What will be your reading pattern for this application?
What is the first thing you will do when using this app?

There is an inherent logic in the application: each sub-menu is designed to handle one specific part of your sticker.
The second menu is the one used to download the sticker, and the last menu is the one used to open the "how to" of the app.
When opening this app, will your first move be to open the "How to"?
Will you open all the sub-menus and select the most "logical" one to start with?
Chances are that by reading this line, you think you will do that.
But in reality, we behave less rationally than we'd like to think.
What we do most of the time is click on the first thing that matches what we are here to do.
For example, most of the time we will first change the package name or upload an image before even opening the "about" section of this app.

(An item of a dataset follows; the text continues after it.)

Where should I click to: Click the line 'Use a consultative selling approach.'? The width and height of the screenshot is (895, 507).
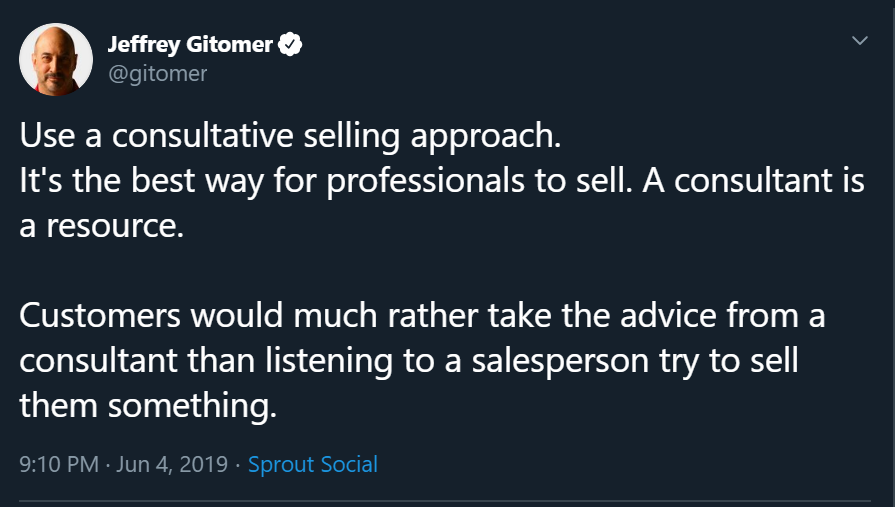290,136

Once users have scanned the page, they perform the first action that seems reasonable, or as coined in "Rational Choice and the Structure of the Environment" by Herbert A. Simon, "**organisms adapt well enough to 'satisfice'; they do not, in general, optimize."**.
In other words, **"As soon as we find a link that seems like it might lead to what we're looking for, there's a very good chance that we'll click it"** (_Don't Make Me Think_, [@stevekrug2014]).

What that also means is that user might perform what you'd expect to be "irrational" choices.
As they are scanning your application, they might do something unexpected, or use a part of your app in a way that you would not expect it to be used.
For example, if you are creating an app that is designed to take input data that has to be filled in following a specific form, you **need** to check that this requirement is fulfilled, or you will end up debugging errors on uncommon entries.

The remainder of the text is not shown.